Action item -
Return all the data below as it stands, minus the pictures.

Source material -
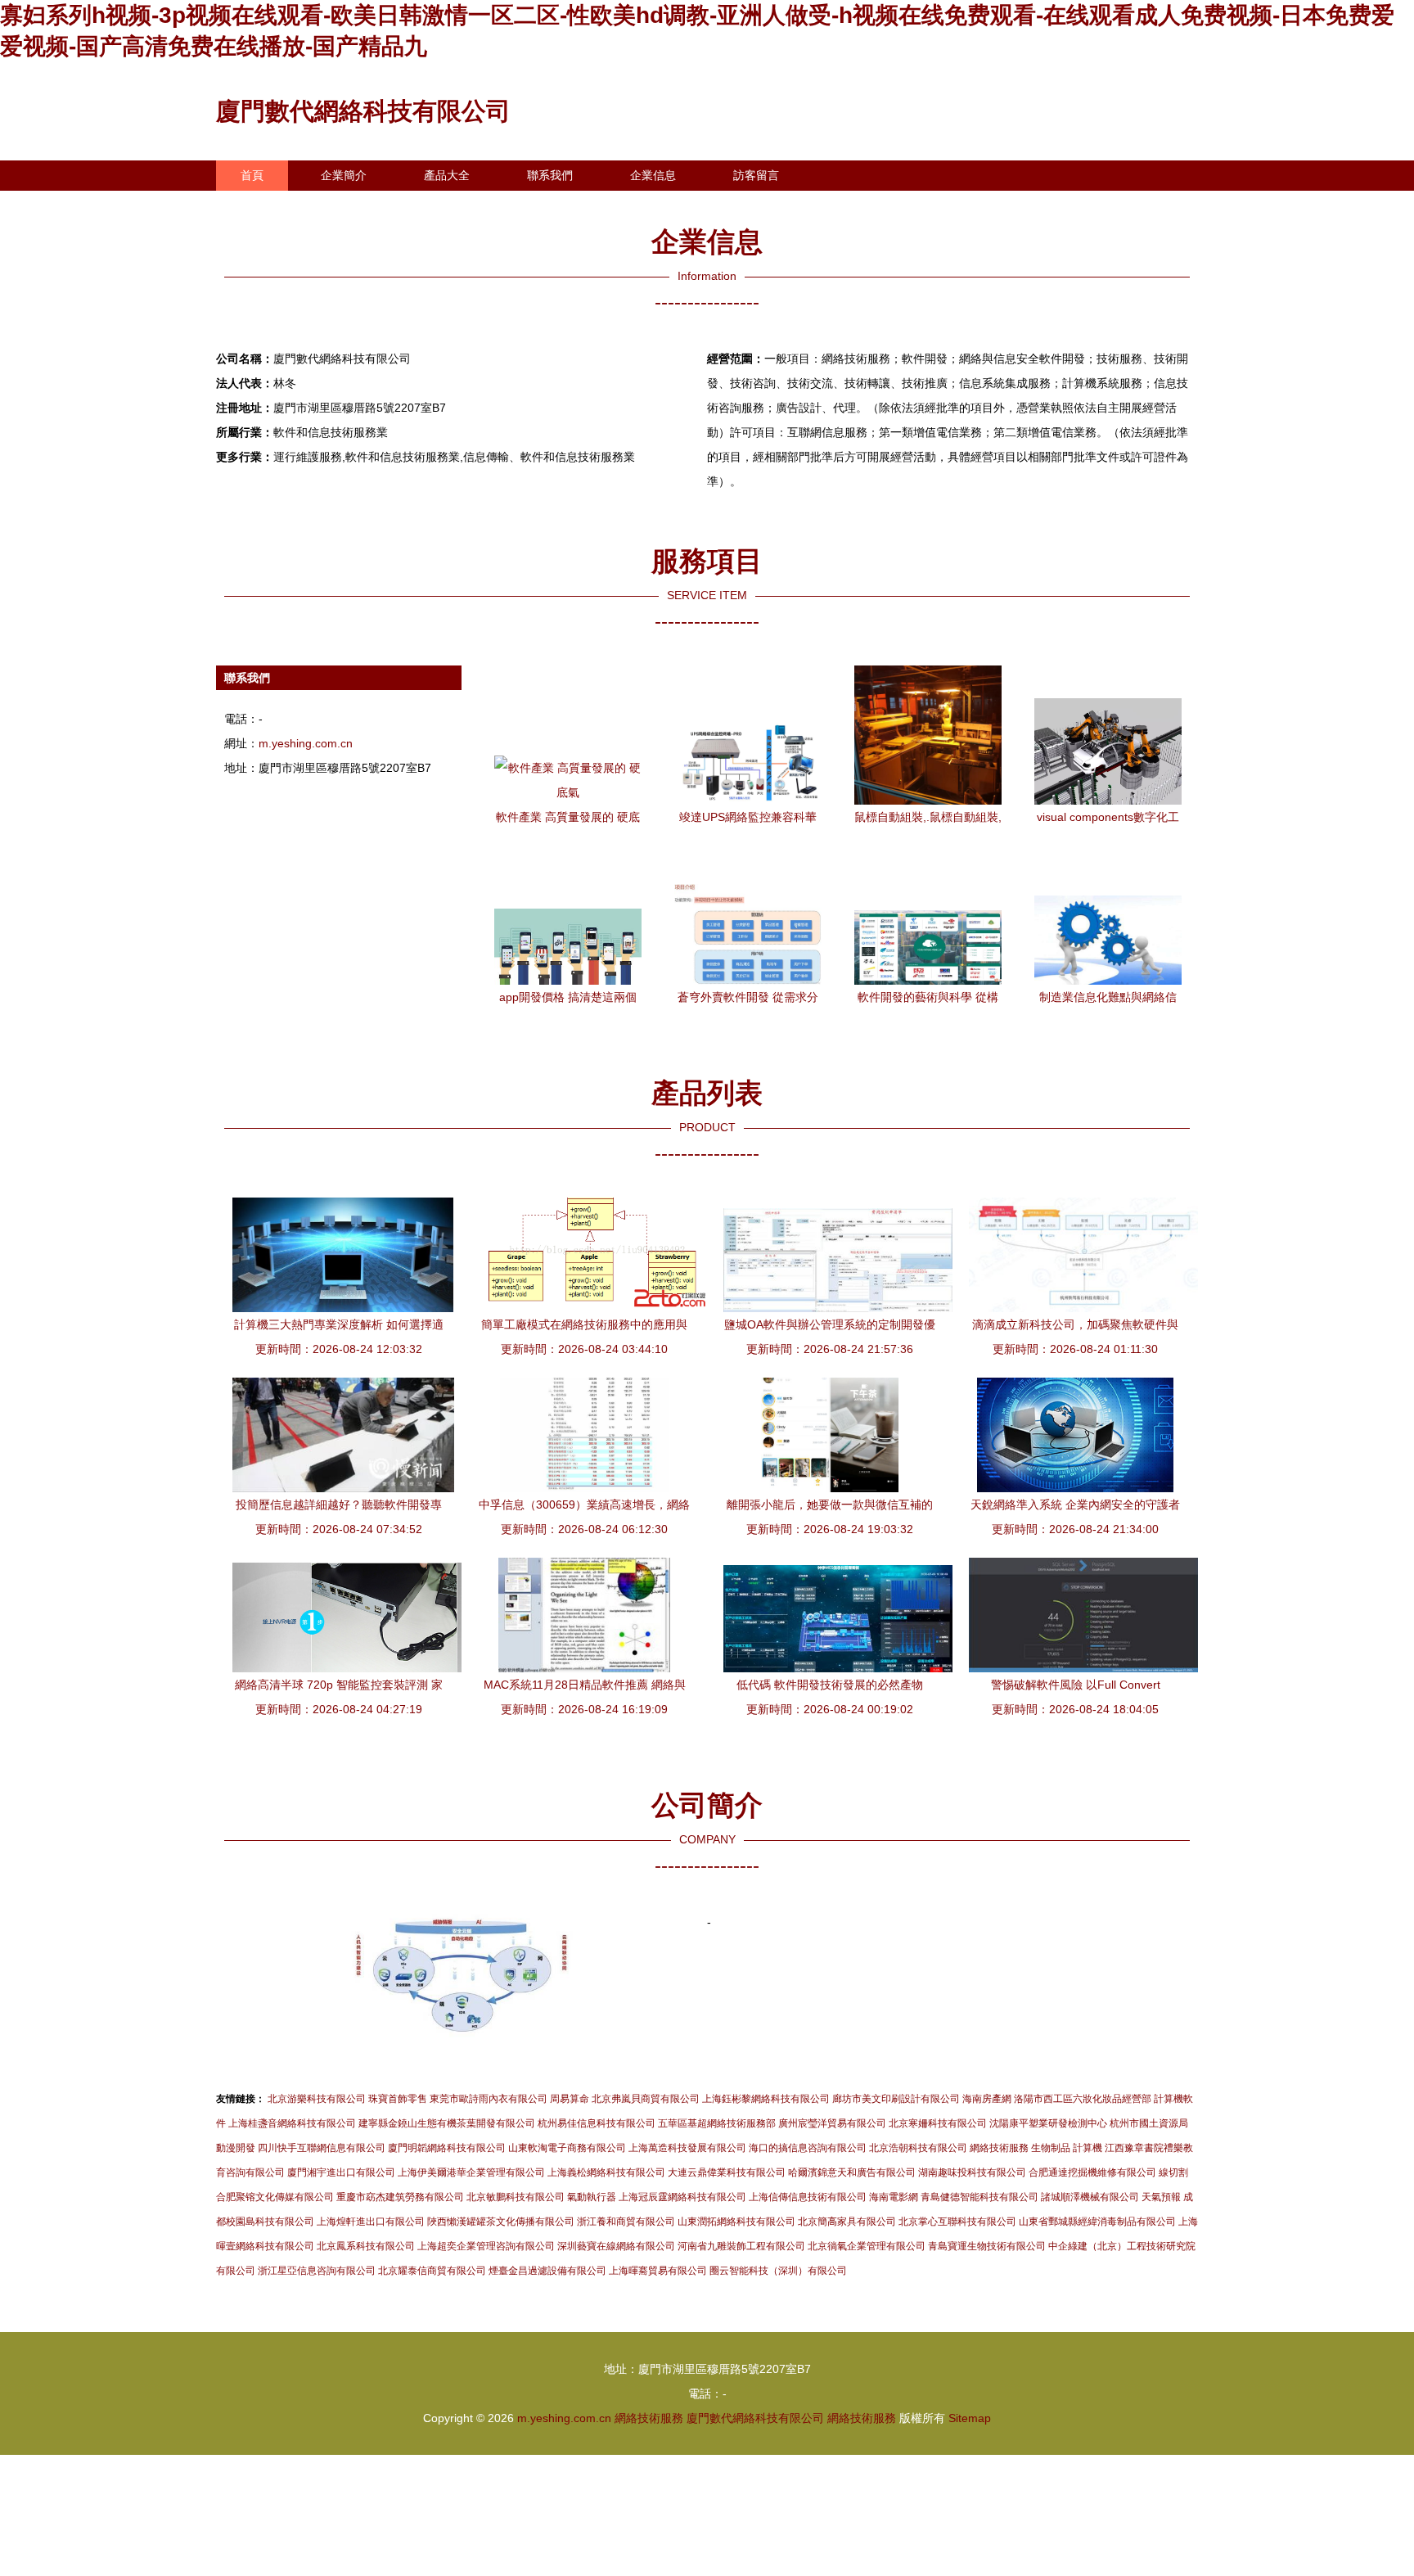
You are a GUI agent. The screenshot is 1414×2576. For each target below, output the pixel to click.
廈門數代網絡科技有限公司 (363, 110)
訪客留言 (756, 175)
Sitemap (969, 2418)
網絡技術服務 (649, 2418)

Answer to this exercise -
You are a GUI agent. The screenshot is 1414×2576. For each target below, output the pixel to click.
廈門數代網絡科技有限公司 (363, 110)
訪客留言 (756, 175)
Sitemap (969, 2418)
網絡技術服務 (649, 2418)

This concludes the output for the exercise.